◆ Task prompt:
What you give back from the listing below should be an exact copy of the lines from the one with "How do I perform: Open the Tools menu?" down to the one with "Task: Open the Estoque menu", and it should contain no pictures.

◆ Provided records:

========

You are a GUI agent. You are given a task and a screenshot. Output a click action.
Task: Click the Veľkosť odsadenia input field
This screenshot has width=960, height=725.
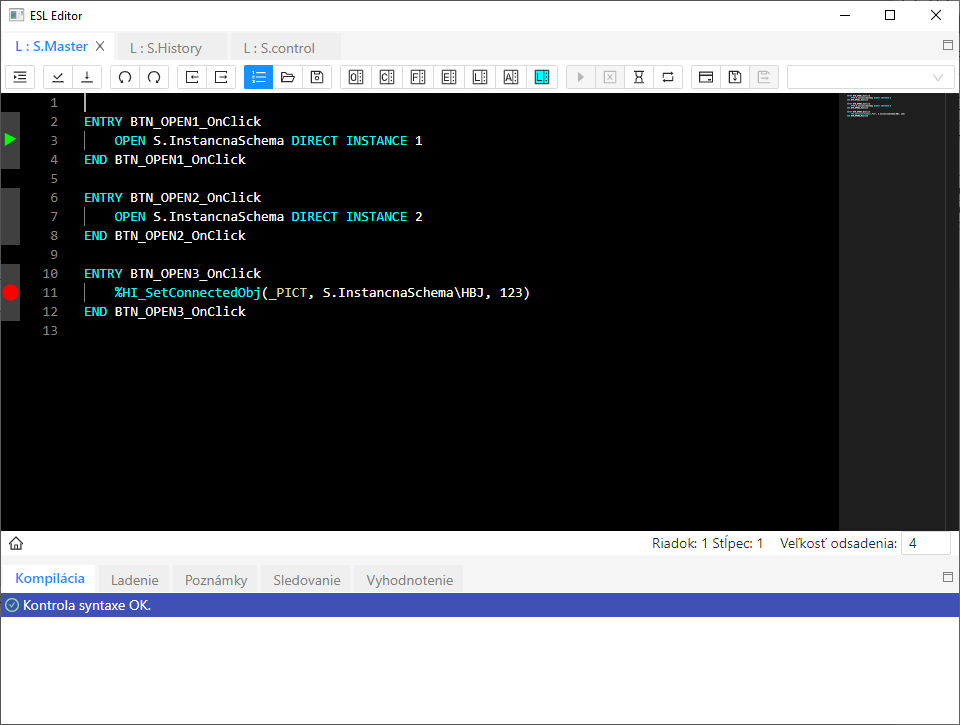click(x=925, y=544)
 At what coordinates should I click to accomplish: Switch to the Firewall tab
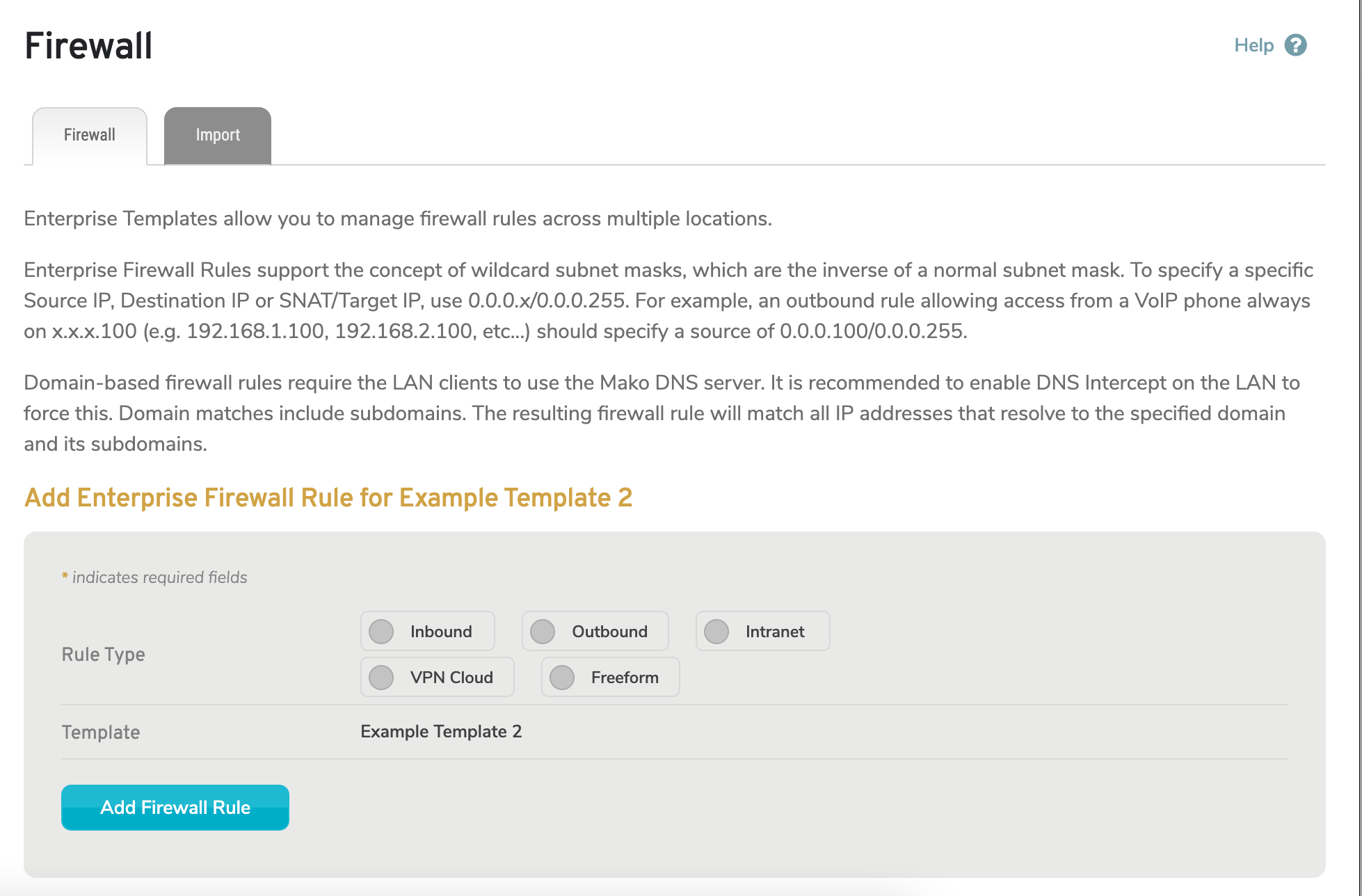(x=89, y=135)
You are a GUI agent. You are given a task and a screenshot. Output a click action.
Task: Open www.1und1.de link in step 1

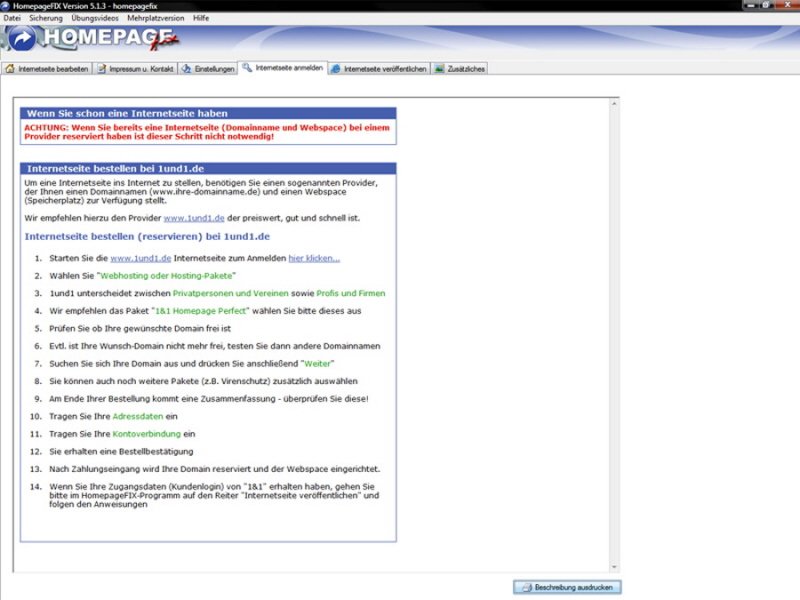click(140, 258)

========

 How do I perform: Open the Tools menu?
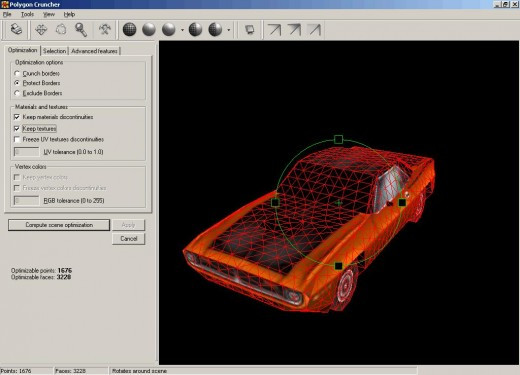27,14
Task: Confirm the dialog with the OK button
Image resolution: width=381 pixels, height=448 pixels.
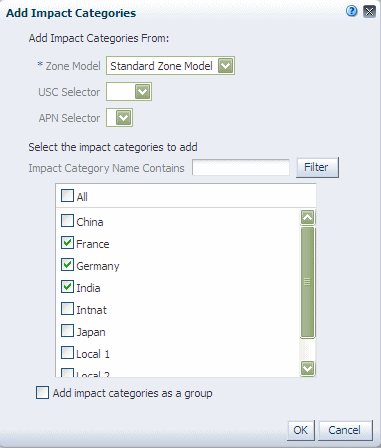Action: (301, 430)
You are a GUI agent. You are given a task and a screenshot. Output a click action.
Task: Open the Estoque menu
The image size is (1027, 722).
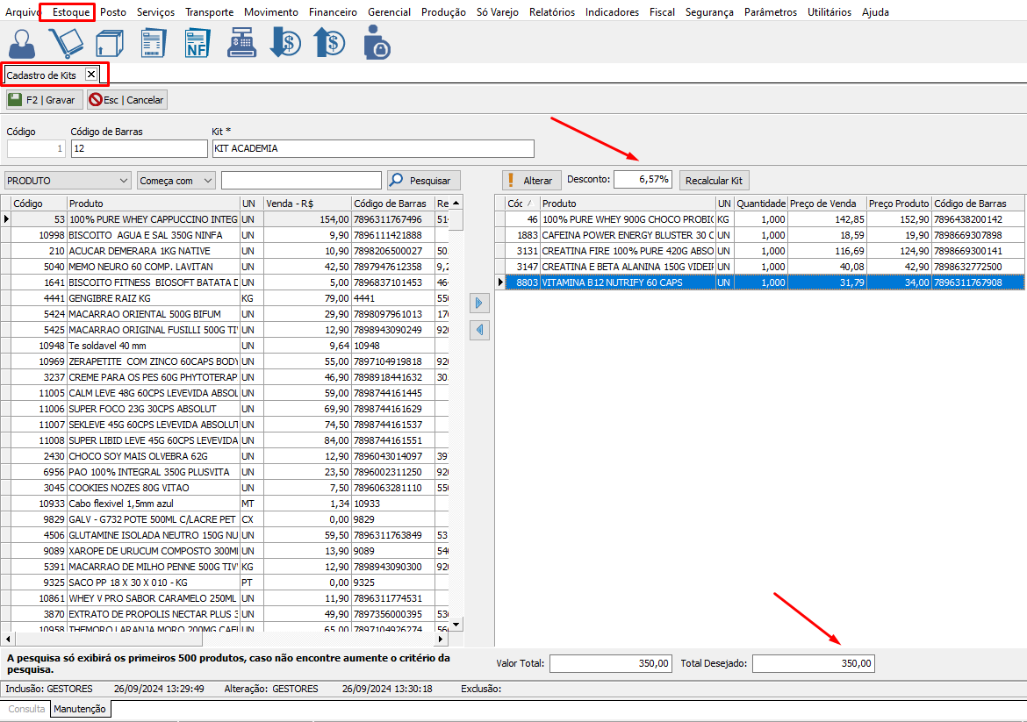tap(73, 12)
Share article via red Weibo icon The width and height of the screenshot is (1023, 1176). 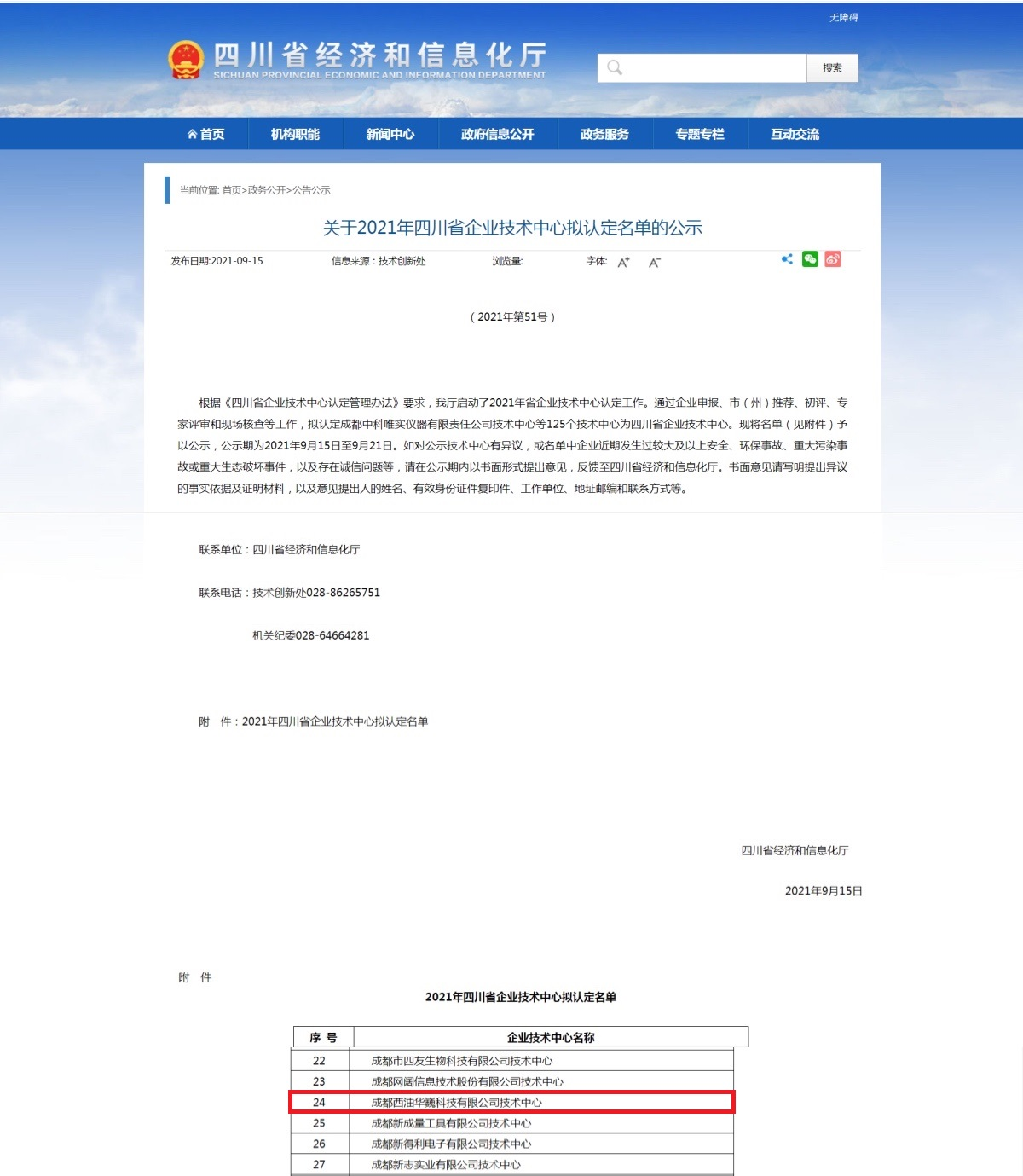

========

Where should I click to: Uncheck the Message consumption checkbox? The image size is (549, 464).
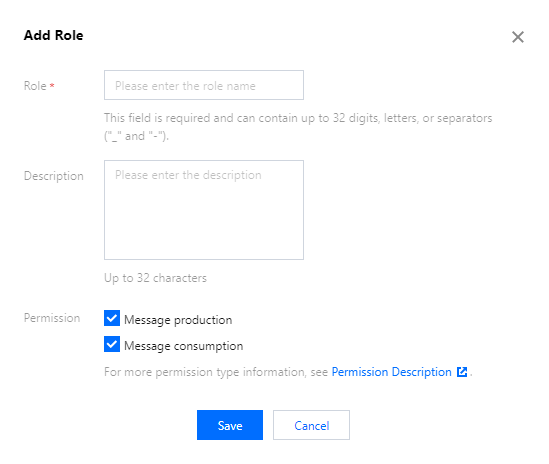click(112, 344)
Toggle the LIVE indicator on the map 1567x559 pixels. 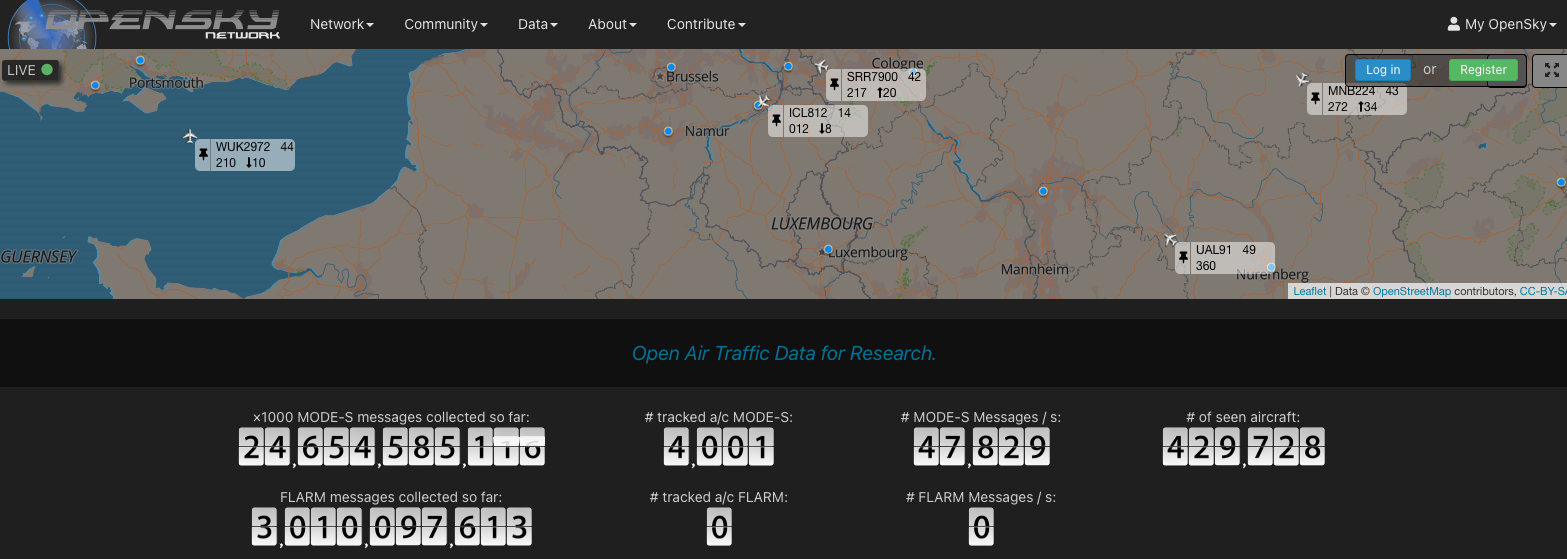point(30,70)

========

◆ Result for this exercise:
 How do I perform: Open the Tools menu?
27,14
Task: Confirm the dialog with the OK button
Image resolution: width=381 pixels, height=448 pixels.
Action: (301, 430)
You are a GUI agent. You are given a task and a screenshot. Output a click action.
Task: Open the Estoque menu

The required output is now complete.